Layering at liquid metal surfaces and interfaces: Friedel oscillations and confinement effects

TL;DR

This study uses first-principles molecular dynamics to analyze sodium's liquid surface and interface, revealing persistent Friedel oscillations and ionic layering, with confinement effects influencing atomic arrangements.

Contribution

It provides detailed insights into electronic and ionic layering at sodium interfaces, highlighting the limited role of Friedel oscillations in atomic ordering.

Findings

Friedel oscillations persist across melting transition.

Strong ionic layering at surface and interface.

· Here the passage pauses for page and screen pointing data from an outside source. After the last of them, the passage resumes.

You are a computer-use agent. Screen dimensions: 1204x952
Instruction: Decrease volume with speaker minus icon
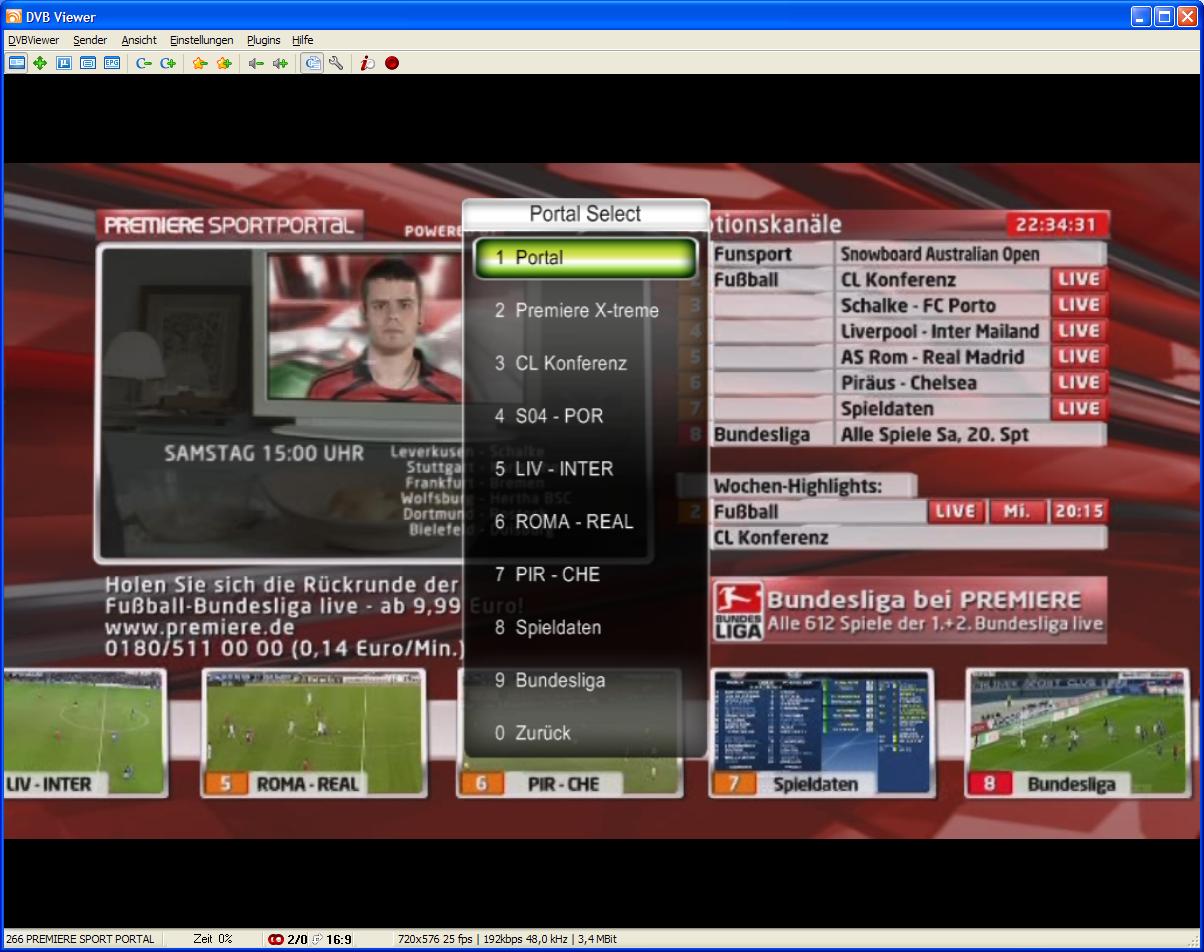pyautogui.click(x=256, y=63)
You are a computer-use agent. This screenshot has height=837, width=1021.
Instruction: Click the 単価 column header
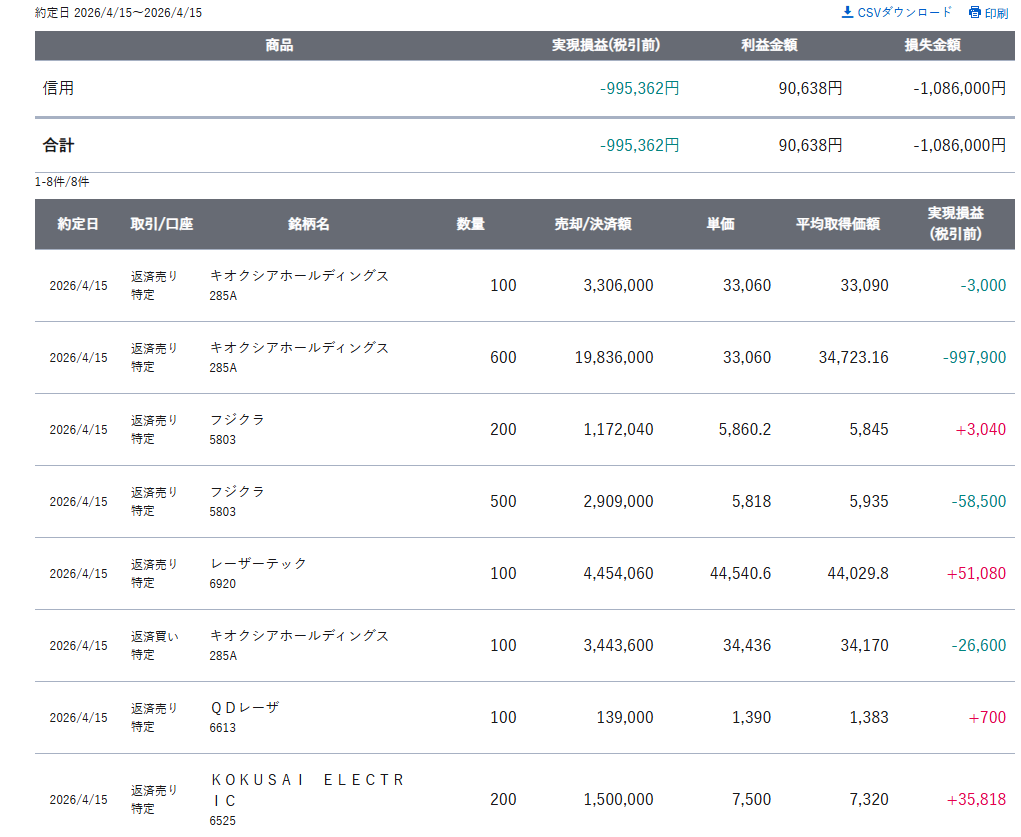point(720,224)
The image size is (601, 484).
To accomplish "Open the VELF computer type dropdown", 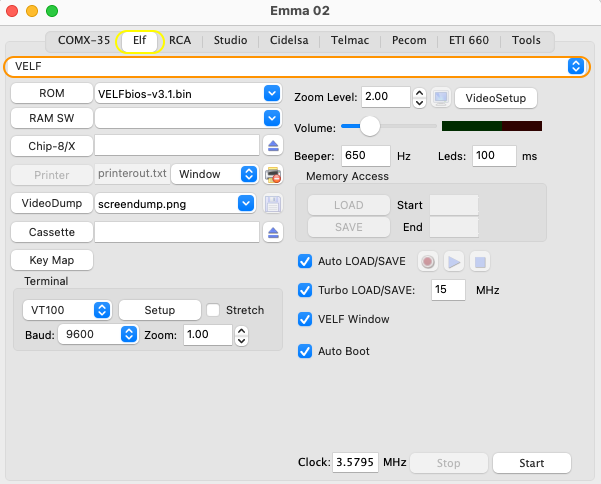I will pos(575,66).
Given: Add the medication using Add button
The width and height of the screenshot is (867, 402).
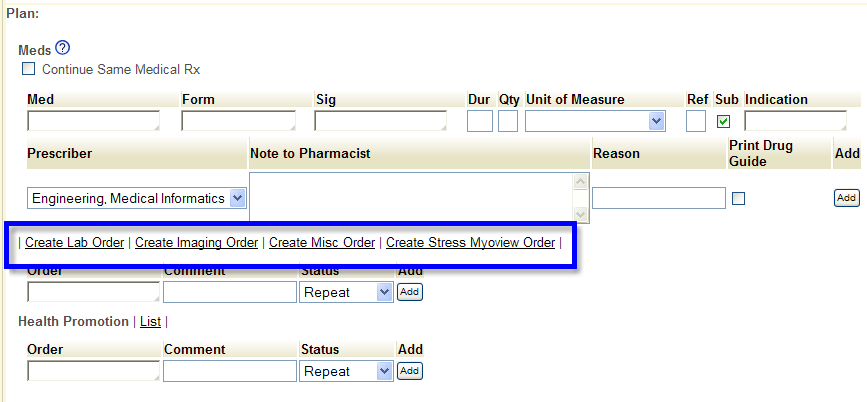Looking at the screenshot, I should pyautogui.click(x=847, y=198).
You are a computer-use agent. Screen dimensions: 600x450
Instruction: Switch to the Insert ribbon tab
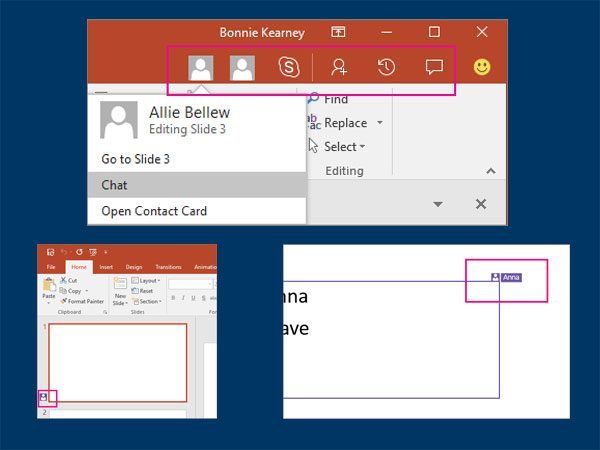click(x=105, y=267)
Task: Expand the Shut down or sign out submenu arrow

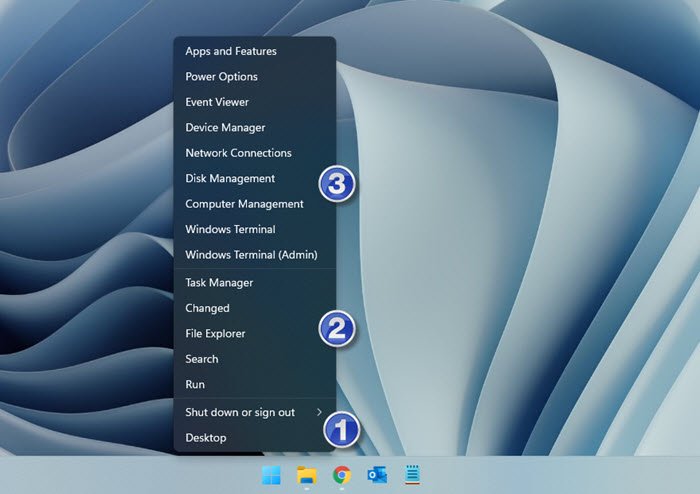Action: [x=320, y=412]
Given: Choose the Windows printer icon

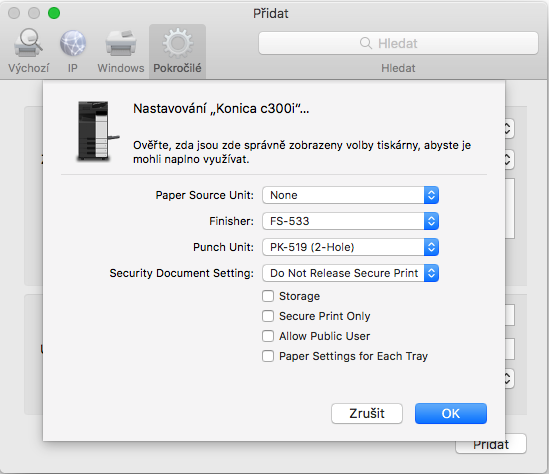Looking at the screenshot, I should click(121, 43).
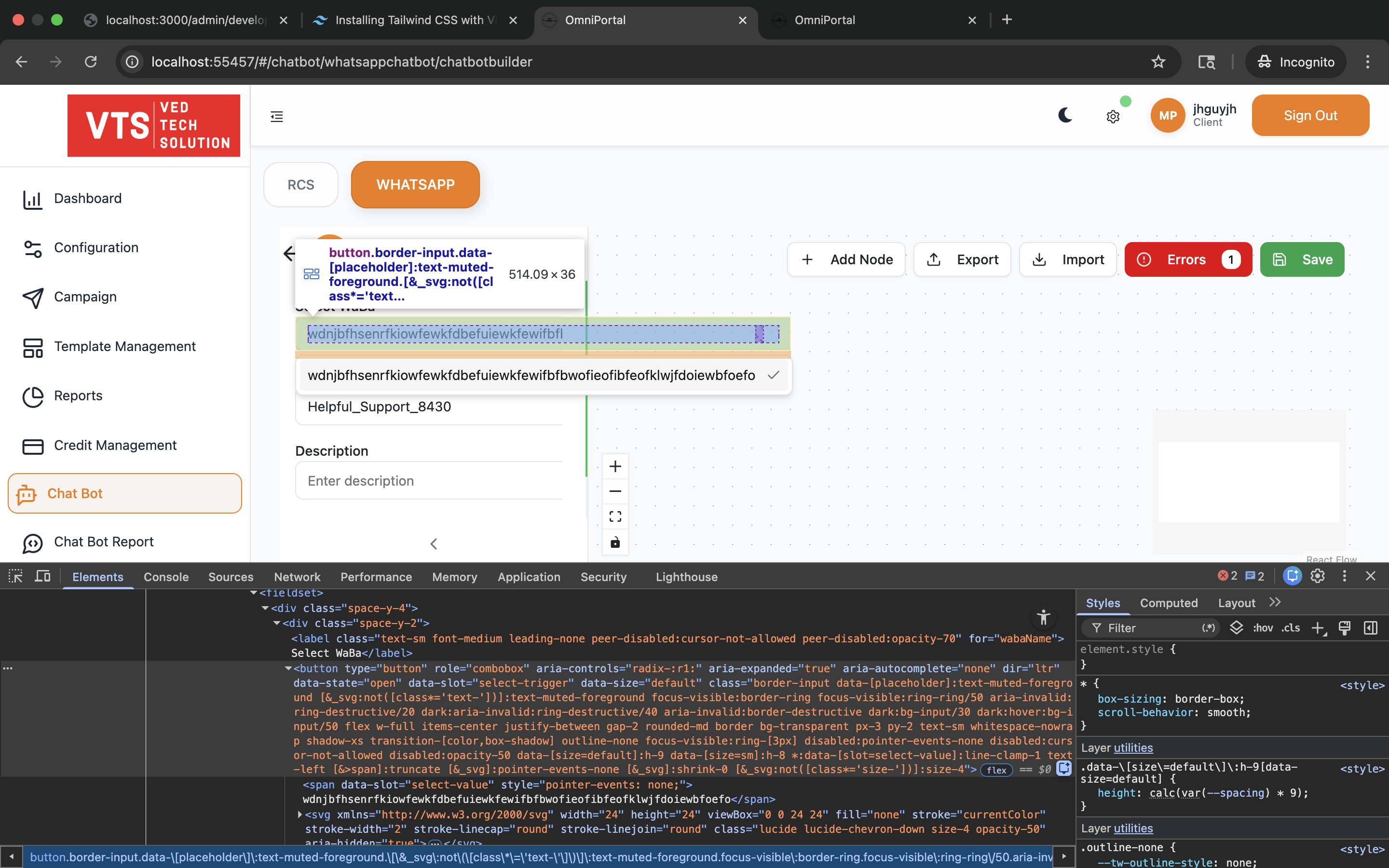The width and height of the screenshot is (1389, 868).
Task: Expand svg element in DOM tree
Action: coord(300,814)
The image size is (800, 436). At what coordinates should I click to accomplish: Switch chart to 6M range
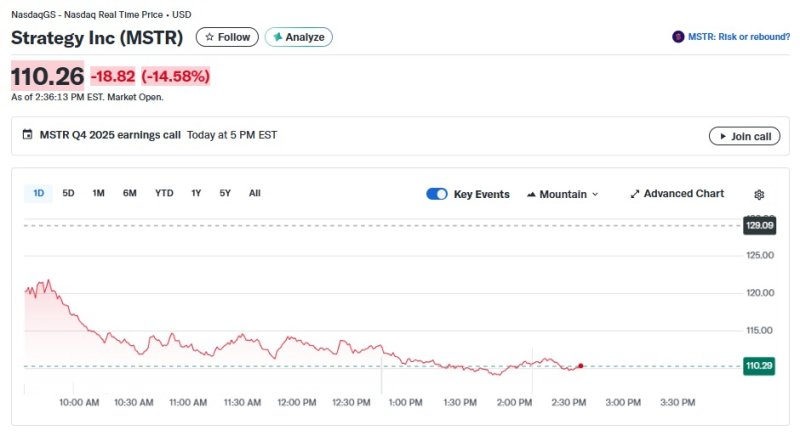click(x=130, y=193)
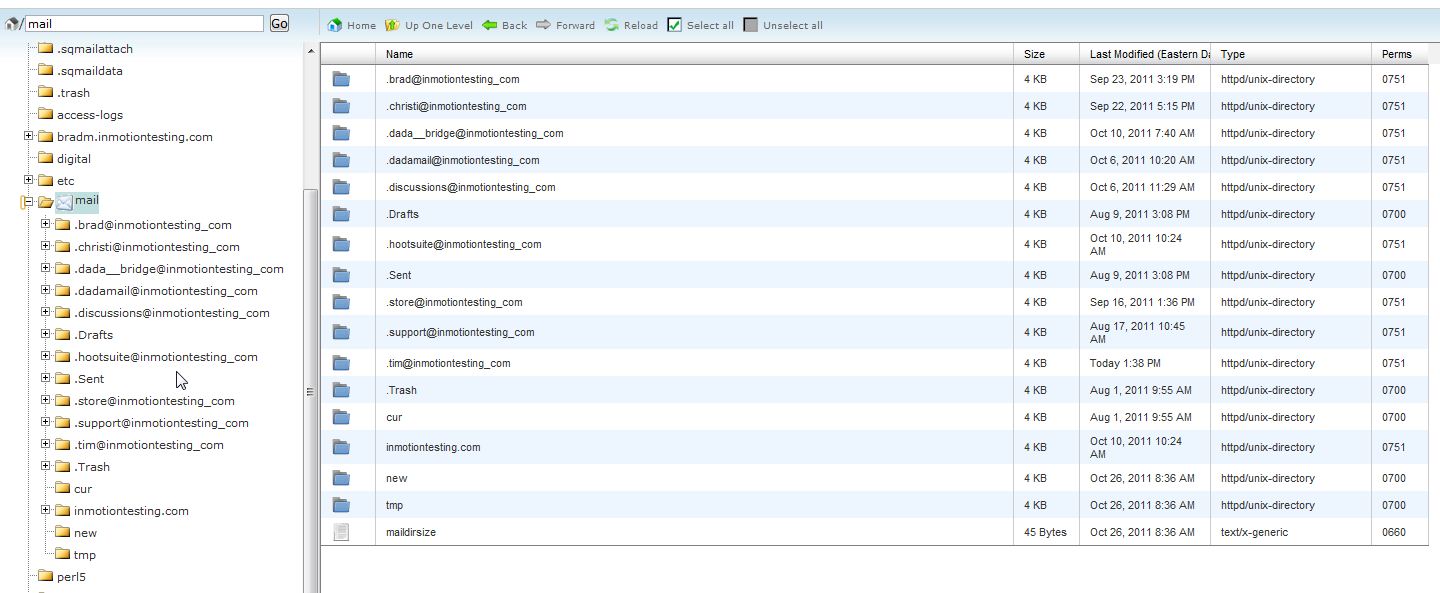Image resolution: width=1440 pixels, height=593 pixels.
Task: Collapse the mail folder tree node
Action: tap(27, 202)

Confinement effects induce quasi-close-packed layers.

Abstract

The structures of the liquid surface and the liquid-solid interface of sodium have been characterized with extensive first-principles molecular dynamics simulations. Friedel oscillations in the electronic charge density at the free surface were found to persist across the solid-to-liquid melting transition, with a small but distinctive electronic layering that remains decoupled from the atomic positions. Strong ionic layering was observed both at the liquid surface and at the liquid-solid interface, notwithstanding the absence of Friedel oscillations or under-coordinated atoms in the latter case. Confinement effects at these soft or hard boundaries drive the atoms into quasi-close-packed layers; even for this prototypical free-electron metal Friedel oscillations are not relevant to ordering.